So for A, B, C you have (M-number of multipliers) M(lcm(A)) + M(lcm(B)) +
M(lcm(C)) - M(lcm(B,C)) - M(lcm(A,C)) - M(lcm(A,B)) + M(lcm(A,B,C))

------
gordaco
Isn't this like... really, really basic? I would have never considered
iterating over all the numbers, not even when I first entered Project Euler
back in 2011; inclusion-exclusion always was the obvious way. I'm probably
biased since I'm a big Project Euler fan and I probably have a much more math-
oriented way of thinking than the average software developer, so take my
opinion with a grain of salt.

Most serious Project Euler problems require finding ways to reduce the problem
complexity into something manageable.

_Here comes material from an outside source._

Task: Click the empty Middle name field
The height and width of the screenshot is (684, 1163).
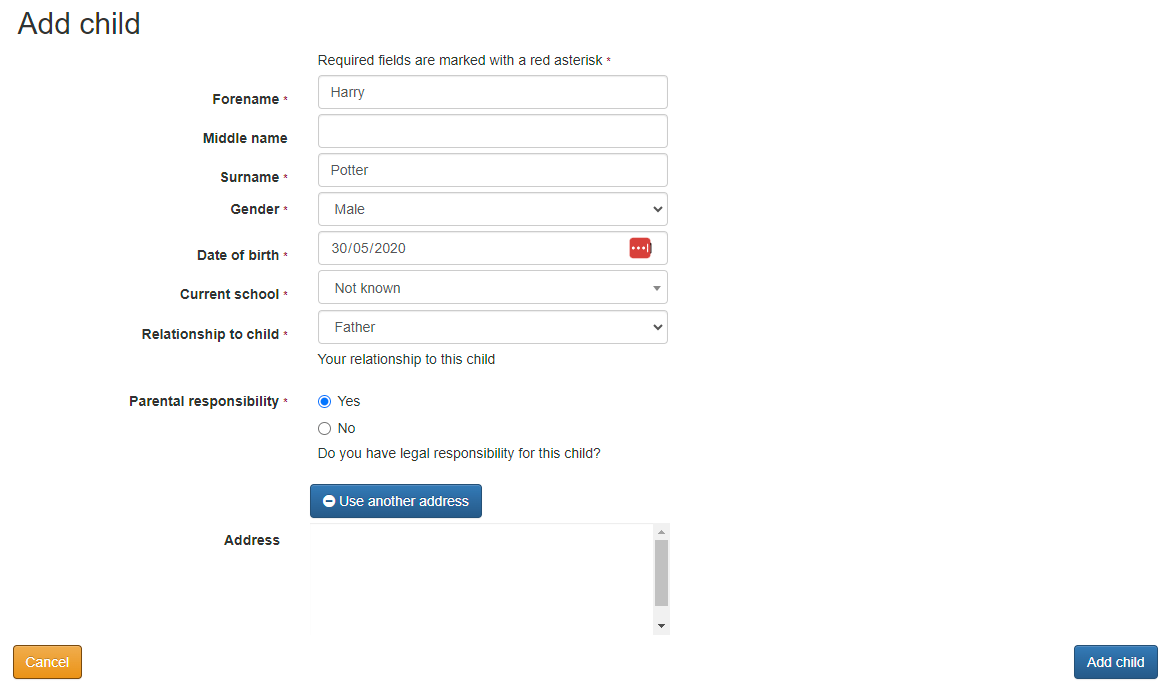Action: [492, 131]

For example, problem 268 is a more
complex and challenging version of problem 1, which can't be solved by brute
force in a reasonable amount of time [0]. Also, whenever you solve a problem,
don't forget to check the problem thread, accessible only to solvers, for many
mathematical insights (for example, here's a hint: buried somewhere in problem
10's thread, in what I believe to be the highest rated comment found in any
problem thread all over Project Euler, you can find a very useful function
that can be used to solve a few, much later, problems).

Also, just yesterday Project Euler released the 700th problem (which is an
easy one if you know basic modular arithmetic) [1].

[0]
[https://projecteuler.net/problem=268](https://projecteuler.net/problem=268)

[1]
[https://projecteuler.net/problem=700](https://projecteuler.net/problem=700)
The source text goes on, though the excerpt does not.